Aug. 23 – Psalm 51
Aug. 23 – Psalm 51
To the leader. A Psalm of David, when the prophet Nathan came to him, after he had gone in to Bathsheba.
1 Have mercy on me, O God, according to your steadfast love;
according to your abundant mercy blot out my transgressions.
2 Wash me thoroughly from my iniquity, and cleanse me from my sin.
3 For I know my transgressions, and my sin is ever before me.
4 Against you, you alone, have I sinned, and done what is evil in your sight,
so that you are justified in your sentence and blameless when you pass judgment.
5 Indeed, I was born guilty, a sinner when my mother conceived me.
6 You desire truth in the inward being; therefore teach me wisdom in my secret heart.

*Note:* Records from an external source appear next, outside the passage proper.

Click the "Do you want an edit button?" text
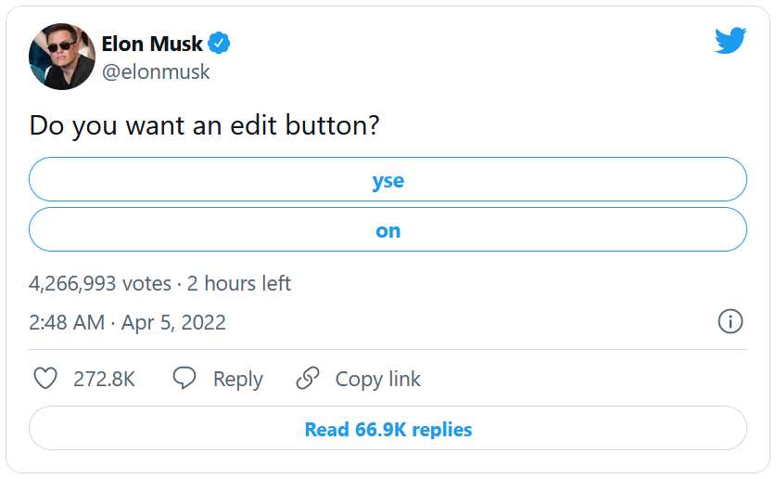Viewport: 776px width, 479px height. (204, 126)
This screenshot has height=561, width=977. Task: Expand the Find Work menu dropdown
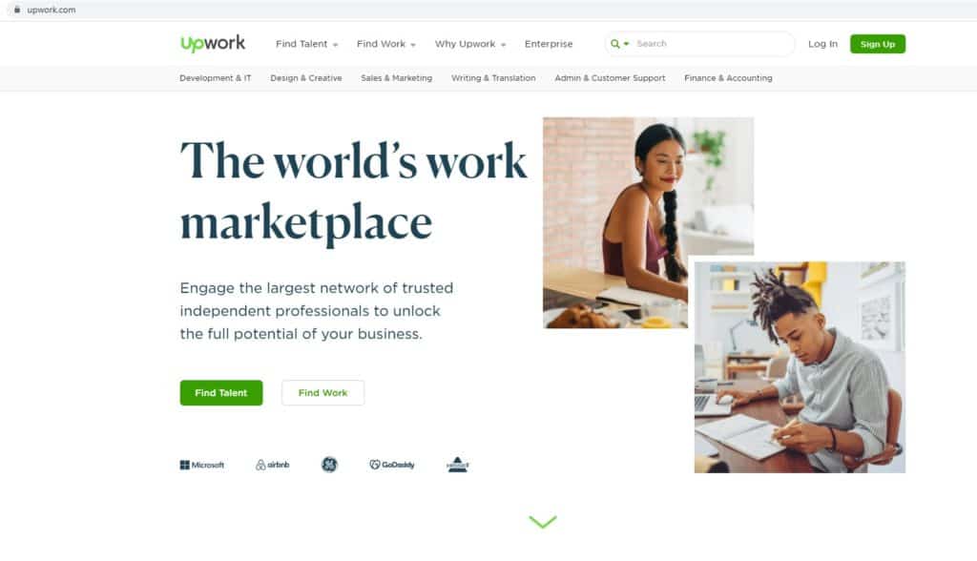coord(385,44)
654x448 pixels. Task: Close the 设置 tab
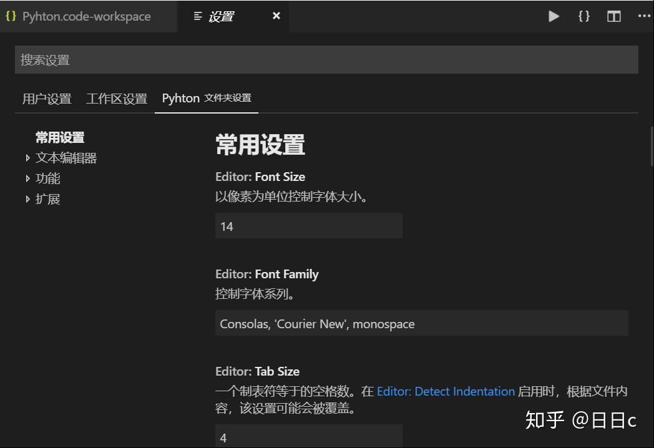pyautogui.click(x=276, y=16)
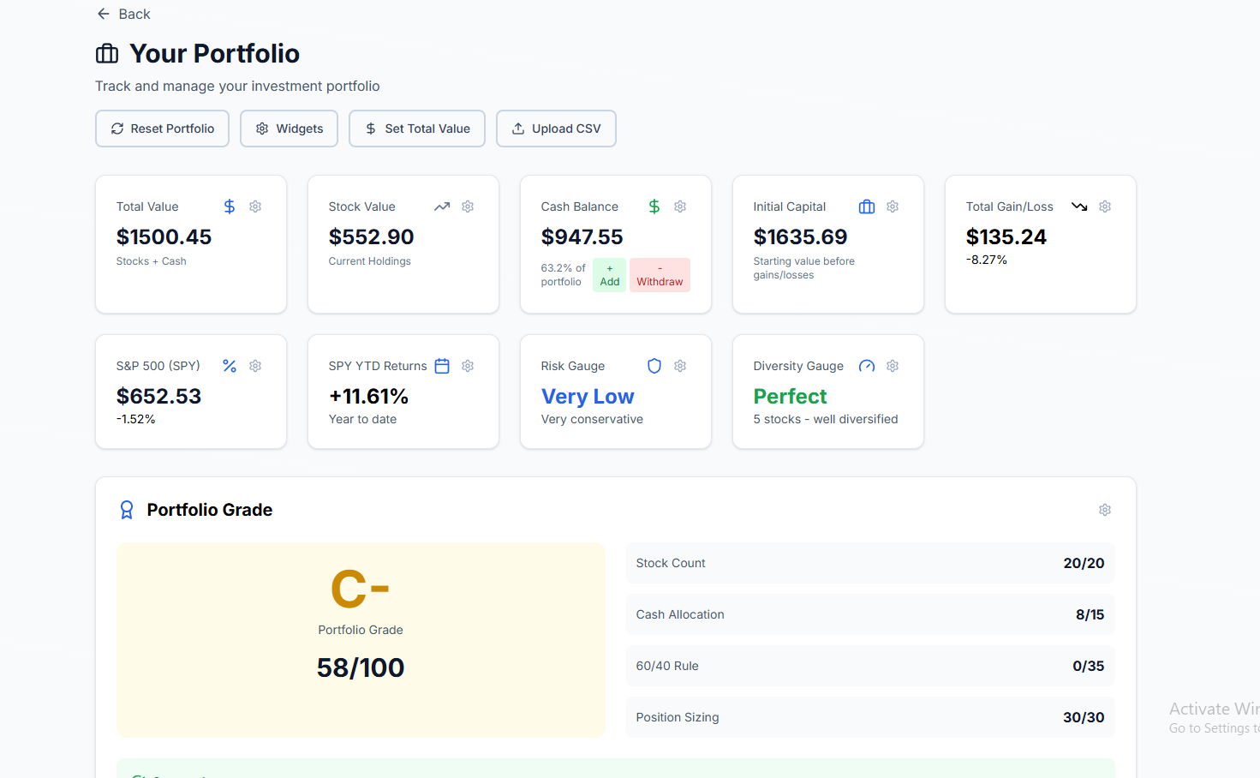Click the green dollar icon on Cash Balance
The image size is (1260, 778).
coord(654,206)
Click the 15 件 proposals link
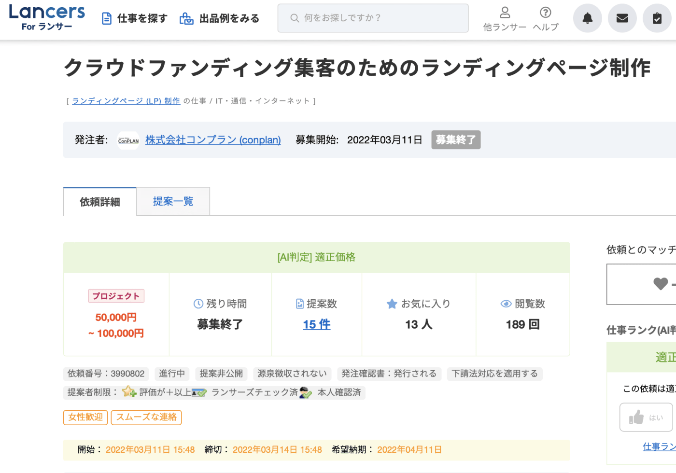Viewport: 676px width, 473px height. [317, 324]
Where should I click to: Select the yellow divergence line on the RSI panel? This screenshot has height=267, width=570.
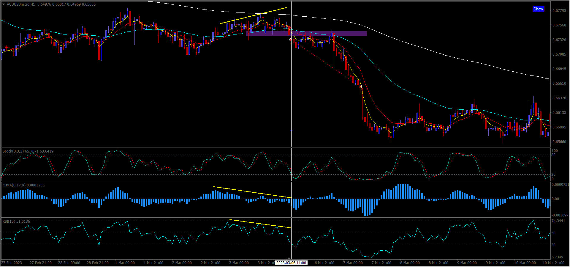tap(260, 224)
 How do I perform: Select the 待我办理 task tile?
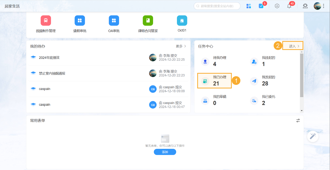(215, 61)
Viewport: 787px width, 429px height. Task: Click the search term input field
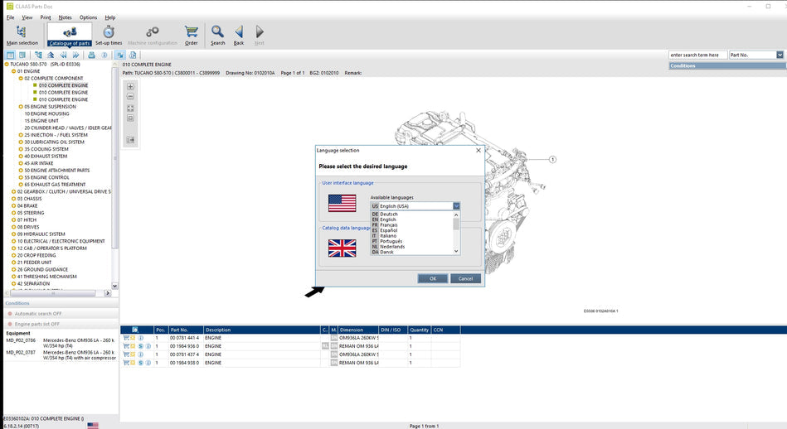coord(697,55)
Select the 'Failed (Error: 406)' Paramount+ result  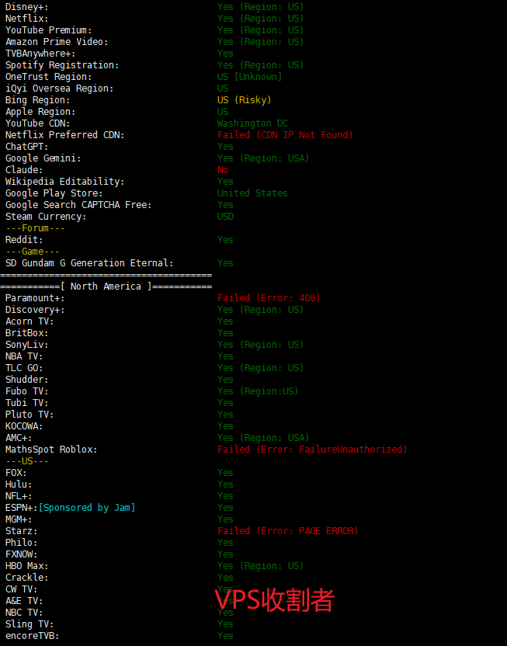pos(269,298)

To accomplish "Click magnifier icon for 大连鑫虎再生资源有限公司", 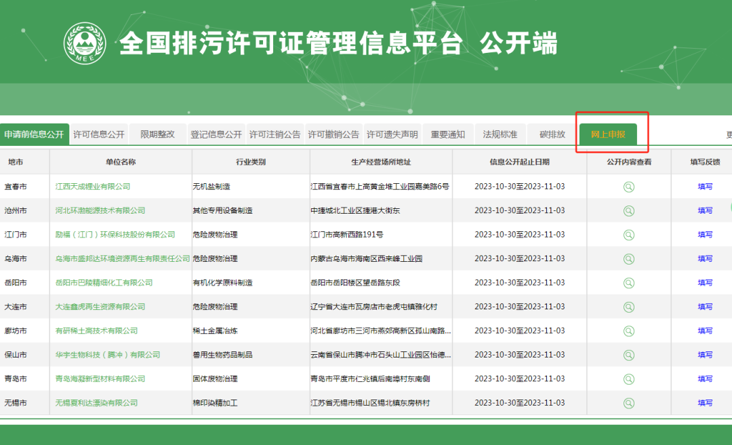I will click(629, 307).
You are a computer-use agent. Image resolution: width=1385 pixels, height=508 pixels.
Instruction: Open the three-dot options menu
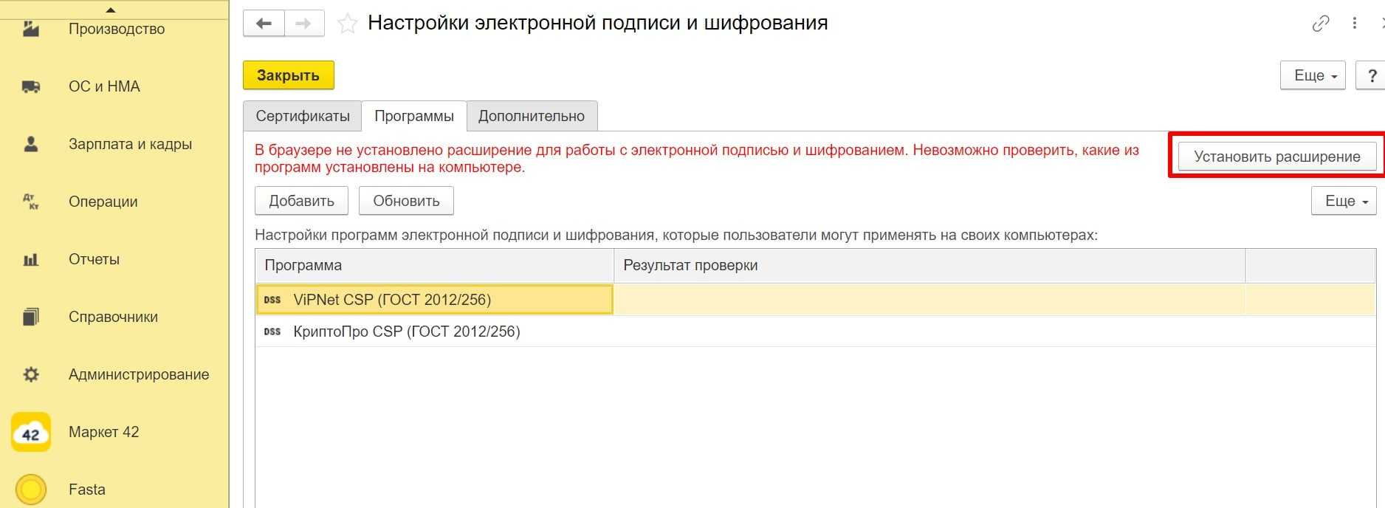click(x=1355, y=24)
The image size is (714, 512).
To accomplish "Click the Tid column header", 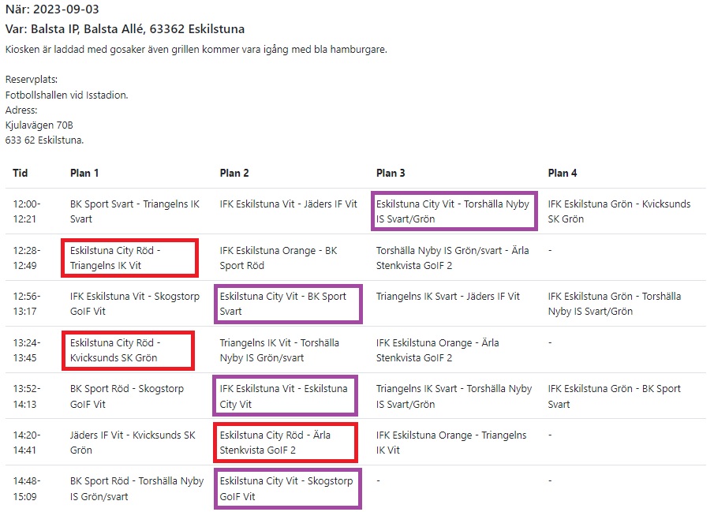I will [x=21, y=173].
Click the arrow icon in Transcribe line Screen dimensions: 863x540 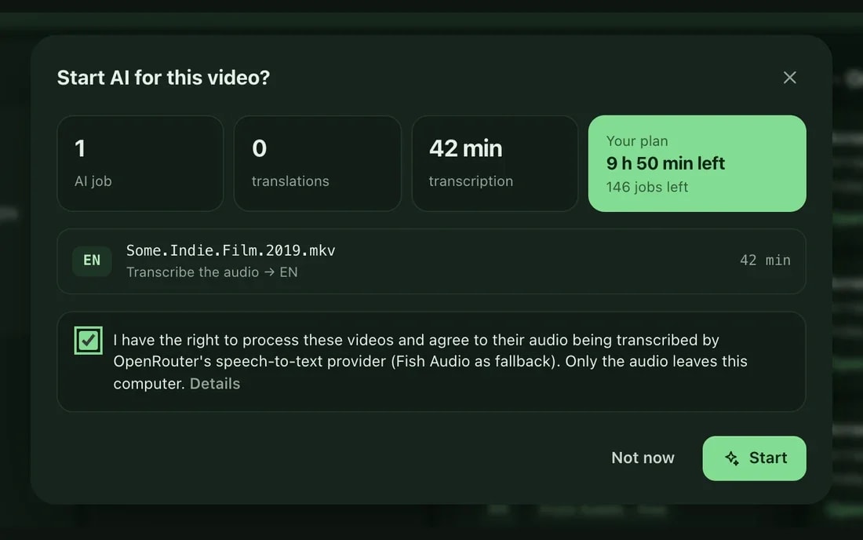(269, 272)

7 Purge me with hyssop, and I shall be clean; wash me, and I shall be whiter than snow.
8 Let me hear joy and gladness; let the bones that you have crushed rejoice.
9 Hide your face from my sins, and blot out all my iniquities.
10 Create in me a clean heart, O God, and put a new and right spirit within me.
11 Do not cast me away from your presence, and do not take your holy spirit from me.
12 Restore to me the joy of your salvation, and sustain in me a willing spirit.
13 Then I will teach transgressors your ways, and sinners will return to you.
14 Deliver me from bloodshed, O God, O God of my salvation, and my tongue will sing aloud of your deliverance.
15 O Lord, open my lips, and my mouth will declare your praise.
16 For you have no delight in sacrifice; if I were to give a burnt offering, you would not be pleased.
17 The sacrifice acceptable to God is a broken spirit; a broken and contrite heart, O God, you will not despise.
David had done wrong – lust, sexual assault, murder, lying (see 2 Samuel chapters 11 and 12), and when confronted by Nathan the prophet who exposed the sins of the king, broken by his wrongdoing, confronted by who he really was rather than the person he sought to project, David confessed his sin.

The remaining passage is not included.